Exercise
Please copy every line with the string "header" from the entries below.

--- Given data ---

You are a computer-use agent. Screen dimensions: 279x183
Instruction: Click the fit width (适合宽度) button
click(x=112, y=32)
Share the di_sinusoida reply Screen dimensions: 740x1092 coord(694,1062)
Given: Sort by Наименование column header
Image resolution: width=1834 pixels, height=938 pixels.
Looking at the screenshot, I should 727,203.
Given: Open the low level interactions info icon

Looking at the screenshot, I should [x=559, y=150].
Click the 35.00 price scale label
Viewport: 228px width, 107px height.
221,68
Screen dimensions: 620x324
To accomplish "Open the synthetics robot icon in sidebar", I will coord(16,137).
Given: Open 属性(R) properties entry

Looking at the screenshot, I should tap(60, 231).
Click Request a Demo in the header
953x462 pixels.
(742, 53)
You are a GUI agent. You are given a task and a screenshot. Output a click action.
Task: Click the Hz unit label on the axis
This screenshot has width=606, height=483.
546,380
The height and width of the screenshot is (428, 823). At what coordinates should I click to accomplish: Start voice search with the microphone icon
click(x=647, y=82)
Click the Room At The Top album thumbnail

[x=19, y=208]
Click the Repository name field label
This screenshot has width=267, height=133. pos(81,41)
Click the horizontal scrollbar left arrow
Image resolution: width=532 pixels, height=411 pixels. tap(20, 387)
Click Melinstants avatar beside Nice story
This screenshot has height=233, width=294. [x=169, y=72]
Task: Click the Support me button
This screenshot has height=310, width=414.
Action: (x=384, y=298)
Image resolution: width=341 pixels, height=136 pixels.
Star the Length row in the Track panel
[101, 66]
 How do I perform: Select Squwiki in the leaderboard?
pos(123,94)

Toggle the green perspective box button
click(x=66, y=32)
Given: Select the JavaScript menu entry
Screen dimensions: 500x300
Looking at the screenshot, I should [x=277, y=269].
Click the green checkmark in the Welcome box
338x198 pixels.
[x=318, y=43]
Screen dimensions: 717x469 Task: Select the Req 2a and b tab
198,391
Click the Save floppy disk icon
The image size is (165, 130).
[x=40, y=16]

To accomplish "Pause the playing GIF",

---

Answer section
Given: Sort by Наименование column header
Click Request a Demo in the header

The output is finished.